I’d even tried it. Many times.
We’ll cover the lifting heavy part in another post. Both are really misunderstood and fascinating topics, and I think going into some depth could be really helpful. In this article we’ll cover the eating more part – the part that hits really close to home for me. Literally close to home – even my mother would tell me to just eat more.
That’s because in a world where the average first worlder is overweight, us skinny guys, hardgainers, ectomorphs, dreamboats – whatever you want to call us naturally thin guys – we’re outliers. Even when it comes to building muscle we’re often slotted into a footnote – “Oh yeah, and for hardgainer ectomorph body types, you’ve got a fast metabolism and stuff so you’ll need to eat more. Eat carbs – lots of carbs.”
That “just eat more” advice would work fine for most people, but the fact that we aren’t most people is precisely why they’re giving us that advice … and also why that advice is rather naive. I mean, for most people eating lots of food and gaining weight is second nature. If you tell the average dude to “just eat more” he’d be able to. He’d probably get fat, but he’d be able to do it. Hell, he’d probably even like it.
Little do people know that they’ve just casually told us to climb the mount everest of ectomorph challenges.
Eating more is rough. First, our physiology makes it hard to get into a caloric surplus. Second, most mainstream approaches to muscle make it even harder, since they either totally ignore appetite issues or, worse yet, they’re cleverly designed to reduce our appetites. Third, even when we do manage to get into a caloric surplus, our adaptive metabolisms kick in.

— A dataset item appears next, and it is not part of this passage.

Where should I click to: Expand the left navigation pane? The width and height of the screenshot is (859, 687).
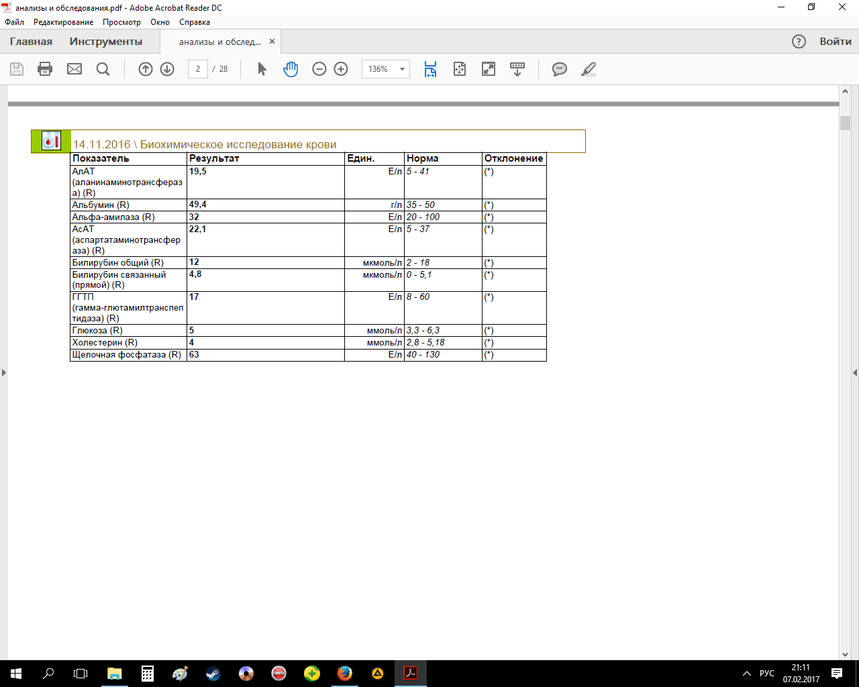click(4, 372)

By trying to simply eat more and lift heavy we often find our results underwhelming and unsustainable. Ironically, as skinny guys we often have the most natural potential for muscle growth … since, err, we’re so far away from our genetic potential …
Anyway, we should be seeing extremely rapid gains – especially at first. Gaining 2+ pounds of muscle per week is pretty much unheard of in the muscle-building world, and yet us skinny guys are able to do it pretty consistently.
Appetite can bottleneck our results, yes, but most of the news is actually pretty good. In this article we’ll cover ectomorph physiology and appetite, and how overfeeding, building muscle and staying lean differs for guys like us. Turns out we’ve even got some incredible natural advantages when it comes to leanly building muscle – advantages that we can leverage.